In Action: Supply System Digitalization

Uganda

Partners included: United Nations Capital Development Fund (UNCDF), Ministry of Health, Joint Medical Stores and Management Sciences for Health, and Signalytic

 

Background

Uganda's Ministry of Health (MOH) has implemented a Primary Health Care (PHC) policy since 2010. The policy focuses on the procurement, supply, and distribution of Essential Medicines and Health Supplies (EMHS) using a dual pull-push system. After more than eight years of investing in and experimenting with a pull system, the MOH decided to maintain the pull system for Health Centre (HC) IVs and Hospitals, while adopting the push system for rural and hard-to-reach lower-level health facilities, including HC III and HC II. This approach aims to minimize delays in the procurement of EMHS, reduce the risks of corruption in medicine procurement, and address chronic drug stock-outs at primary care levels, including HC IIs and HC IIIs. Additionally, the approach is intended to ease the burden on frontline health workers associated with the requisition of medicines and other health supplies.

Recently, stakeholders, including the MOH and donor agencies, have made concerted efforts to improve stock and inventory management and reporting. The MOH introduced RxSolution at higher-level facilities, such as Regional & National Referral Hospitals. This implementation has significantly improved aspects of stock and inventory management, especially concerning data quality. However, despite these efforts, most of the information remains siloed at health facilities and embedded within electronic Logistics Management Information Systems.

Our Intervention

The Digitization for Health project aimed to achieve the following objectives:

✓ Improve inventory management and reporting of essential drugs and medical supplies by digitizing these processes to ensure that there is sufficient and timely availability of these items to support the delivery of quality healthcare services. 

✓ Increase data visibility, reporting, and early warning mechanisms by implementing a digital platform for data collection and analysis to provide decision-makers with timely and accurate data to support effective decision-making.

✓ Strengthen the capacity of health sector staff in planning and supply management by providing training and support to build the capacity of health sector staff to effectively manage and utilize digital tools for planning and supply management.

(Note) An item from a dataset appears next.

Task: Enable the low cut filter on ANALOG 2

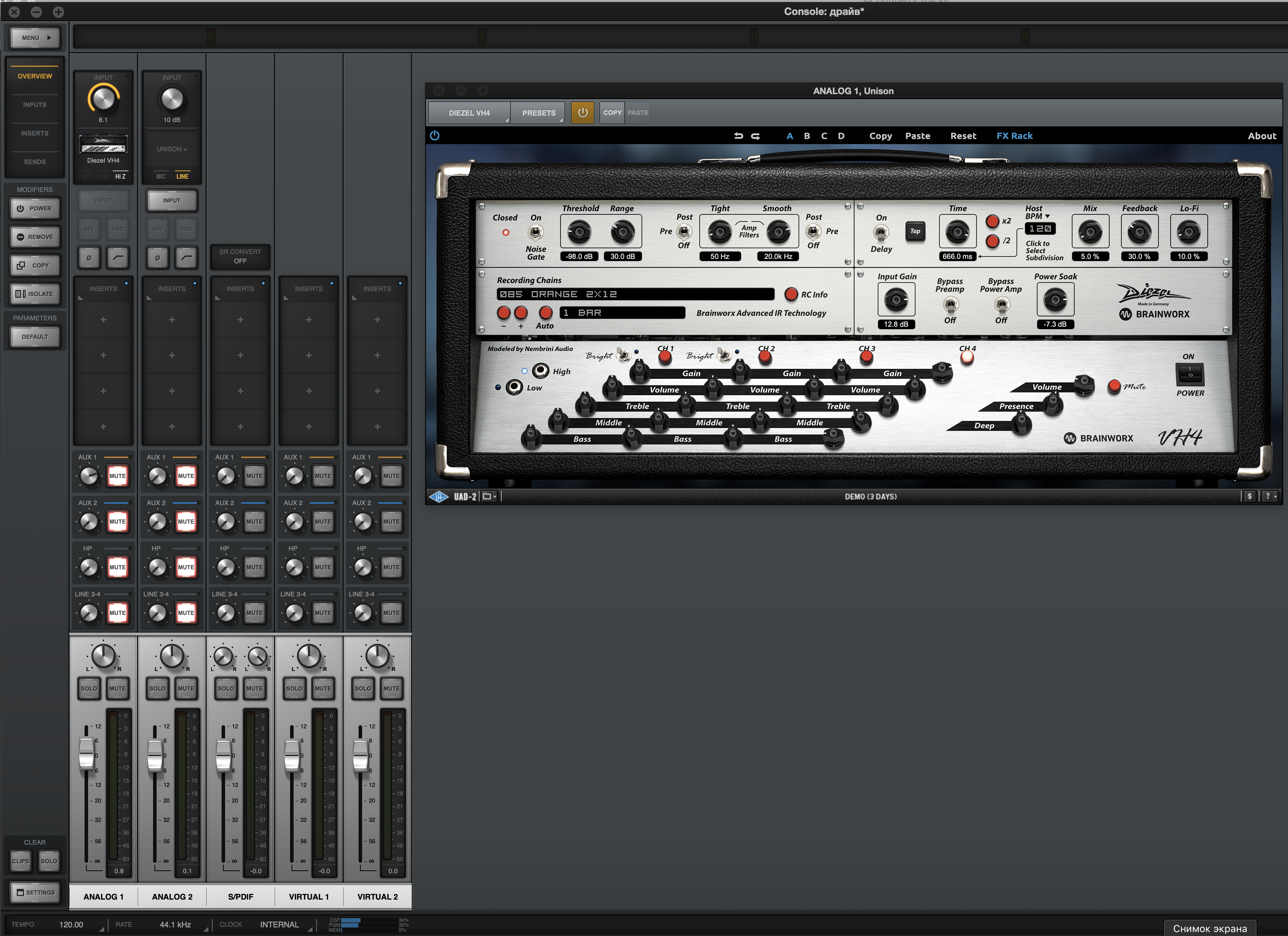Action: 186,258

Medical Access, in partnership with Signalytic, implemented a 2-year (2020-2022) United Nations Capital Development Fund (UNCDF)-funded project aimed at improving stock management of essential drugs and medical supplies at lower-level health centers in Uganda. The project aimed to provide a robust locally assembled digital stack that leverages internet and smartphone penetration in rural Uganda to address the most prevalent challenges to digitalization in the health sector such as hardware, cost, connectivity, and power.

MA and Signalytic developed and piloted S+ solution in 25 lower-level health facilities in Kiryandongo district in Uganda. The S+ Solution is useful to health facilities and other strategic tiers like MOH, international agencies, warehouses, private entities, and decision-makers within the sector by improving connectivity and facilitating expansion to other sectors beyond health like agriculture to facilitate traceability and visibility. The solution was designed to address challenges such as determining and maintaining adequate stock levels of essential medical supplies in lower-level health facilities through the development and deployment of a digital tool- the S+ solution.

With a  strong emphasis on interoperability and data security, S+ enables stock status reports, alerts, and reminders to strengthen the enforcement of good pharmaceutical practices such as First Expiry First Out (FEFO), advising on stock redistribution, monitoring commodity variances, min/max levels, and ordering, averting potential stock-outs and expiries through automated alarms to inform top-ups. The system users include District Health Teams who monitor stock levels at health facilities and authorize informed stock redistributions between health facilities, and health facility store in-charges and store managers who view stock data and alerts.

In addition, Medical Access installed solar-powered boxes and terminals at the health centers, which can communicate device health and any irregularities in battery/solar and cell service in real-time to ensure easy troubleshooting. The stock data generated is first stored locally on the micro server box via wifi and then transacted hourly across the network through a solar-powered Distributed Ledger Block Chain Technology that ensures end-to-end data encryption and can run on intermittent GRPS connectivity. Data bridges to databases such as Oracle, DHIS2, PIP can ensure timely read/write capabilities to the national stakeholders. Application updates are done remotely without the need for visits of IT personnel to the facility, and no action or out-of-pocket costs are required by the end-user.

Results

The new system maintained a 100% uptime and data synchronization between facilities. Preliminary data from the size of block graph estimates that the internet costs required for the entire district's data needs, including firmware updates, is about 4.3GB per year. This is significantly cheaper than the current 10GB provided to facilities per month to support stock status reporting by implementing partners. These system-wide efficiencies will create a more inclusive and robust health system, resulting in savings and efficiencies throughout the system, and freeing up valuable capital for investment beyond the ICT layer.